## ABOUT THIS EXERCISE
An exact copy of all the data is required.

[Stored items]

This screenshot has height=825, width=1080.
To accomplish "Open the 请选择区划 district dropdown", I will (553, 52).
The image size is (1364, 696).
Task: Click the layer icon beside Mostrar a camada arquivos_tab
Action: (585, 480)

## REPLY
This screenshot has height=825, width=1080.
To accomplish "Open the 请选择区划 district dropdown", I will (553, 52).
The image size is (1364, 696).
Task: Click the layer icon beside Mostrar a camada arquivos_tab
Action: (585, 480)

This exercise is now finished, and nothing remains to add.